The Center for Data Innovation spoke with Girish Pancha, co-founder and CEO of StreamSets, a U.S.-based data operations platform. Pancha explained how building better data pipelines can reduce downtime caused by changing data structures.
This interview has been edited.
Morgan Stevens: What was your motivation for starting StreamSets?
Girish Pancha: Arvind Prabhakar and I co-founded StreamSets in 2014 with a vision that data should be the lifeblood of the enterprise. We strongly believed data could drive the next advances in digital transformation with operationalized data analytics rather than just sitting in warehouses and lakes.
A new reality hindered that vision—the constant and accelerating pace of change in data platforms, structures, and semantics (i.e., data drift). In a world of data drift, we firmly believed that DataOps principles had to be embraced from the ground up in how data flowed in the enterprise and across enterprises. Thus we built and launched StreamSets Data Collector, which evolved into the StreamSets DataOps Platform, an enterprise-proven data integration platform designed for the modern data stack, with the ability to tackle data drift embedded at its core.
Stevens: What is data drift, and how does it affect business operations?
Pancha: Data drift is the constantly changing data platforms, structures, and semantics. Data drift wreaks havoc on downstream data analytics and business operations.
For example, consider what seems like a simple transition from 10-digit ID numbers to 12-digits in a core business application. This may affect thousands of applications and data consumers in an enterprise. If known ahead of time, this leads to scheduled downtimes for data pipelines. If undetected, data pipelines break or cause data loss and corruption. Data consumers have false or missed insights, loss of data trust. Data engineers and operators are constantly fire fighting, and performing endless janitorial data processing, instead of focusing on new business imperatives.
Stevens: How does the StreamSets DataOps Platform optimize data management and integration?
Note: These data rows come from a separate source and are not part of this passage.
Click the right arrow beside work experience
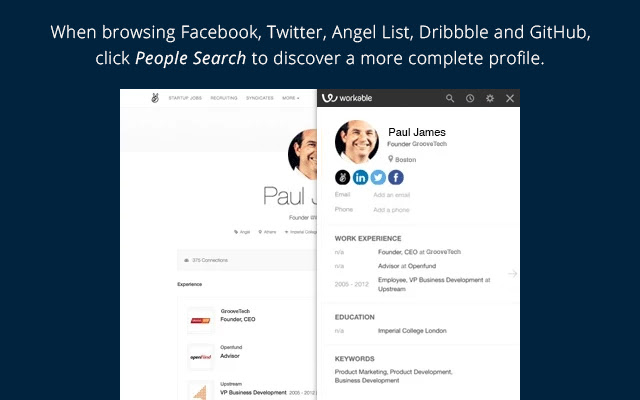Screen dimensions: 640x400 (512, 273)
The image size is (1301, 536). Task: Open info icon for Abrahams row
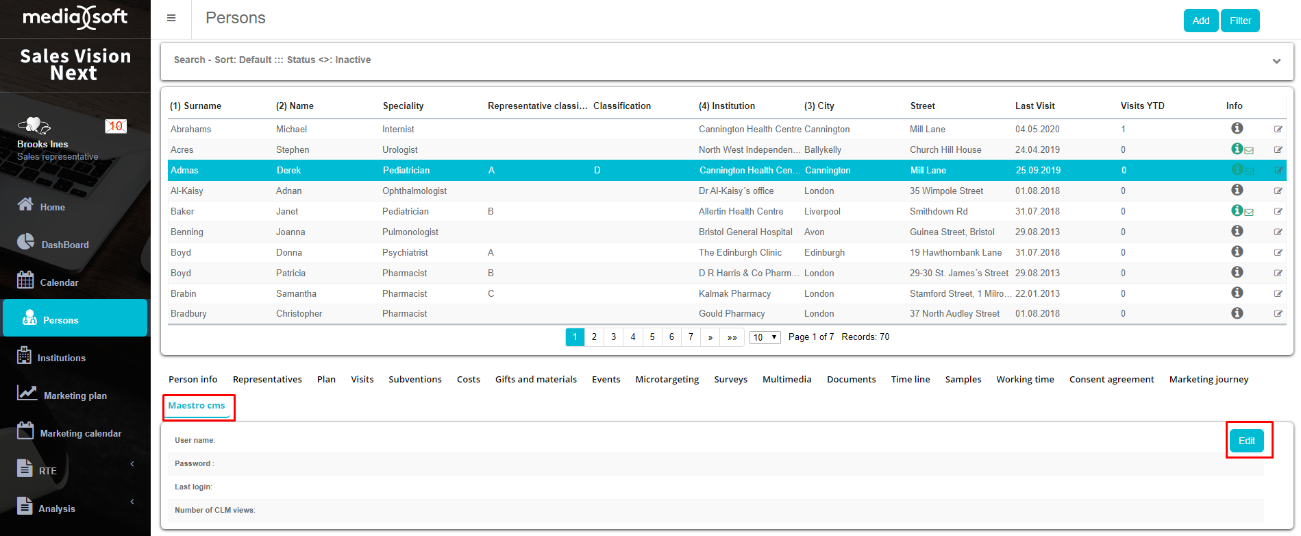(1236, 129)
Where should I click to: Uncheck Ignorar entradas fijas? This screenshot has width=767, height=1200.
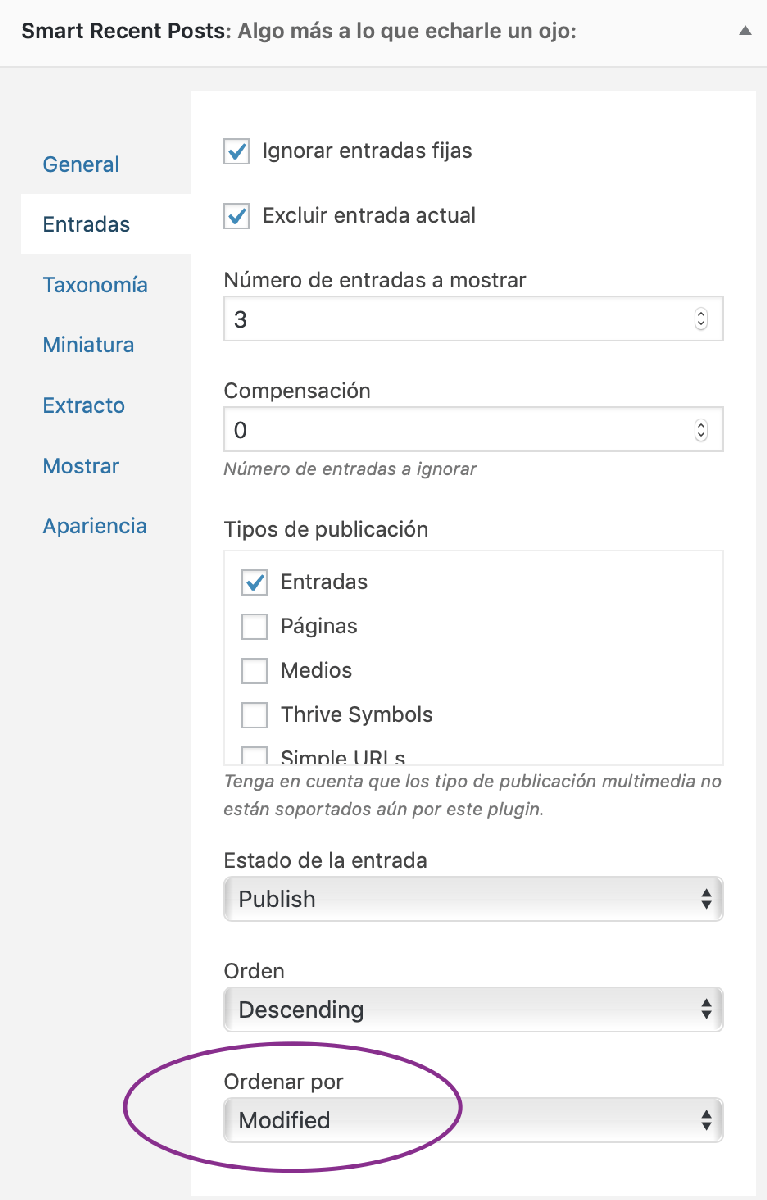237,152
Pancha: StreamSets built our data pipeline capabilities on three fundamental principles of DataOps: continuous design, continuous operations, and continuous data observability. Architecting for change based on these principles meant that pipelines are both highly decoupled at design time and instrumented for run time monitoring and manageability. These smart data pipelines make it easy to respond and adapt to new business conditions and innovations with speed and agility.
Stevens: What are the biggest challenges with building and governing smart data pipelines at scale?
Pancha: The challenges lie in the fact that the end-to-end data supply chain typically operates with a variety of data processing patterns (ETL, ELT, and ML), modes (batch and streaming), and throughputs (monotonically increasing vs. bursting). Today’s tooling and skill landscape is increasingly fragmented, making building data integrations bespoke and non-repeatable. This wastes developer productivity, and makes it impossible to deliver freshness, quality, and privacy service level agreements (SLAs) for the end-to-end data supply chain. Too much time gets spent hunting down root causes for SLA breaches, inevitably harming the business.
Stevens: How will data integration and management evolve in the coming years?
Pancha: Given the fragmented nature of data sources in the enterprise, data integration will remain a hybrid, multi-cloud technology for the foreseeable future. Cementing of DataOps practices across the modern data stack, with best practices and architecture templates such as data meshes, will mean that data pipelines will become more and more invisible to the enterprise. Data integration will evolve to embrace next generation data catalogs that can be always up-to-date, and be able to operationalise adjacent disciplines such as master data management (MDM) and data privacy. In the future, the business will start focusing not on the details of data integration but on its output as data products.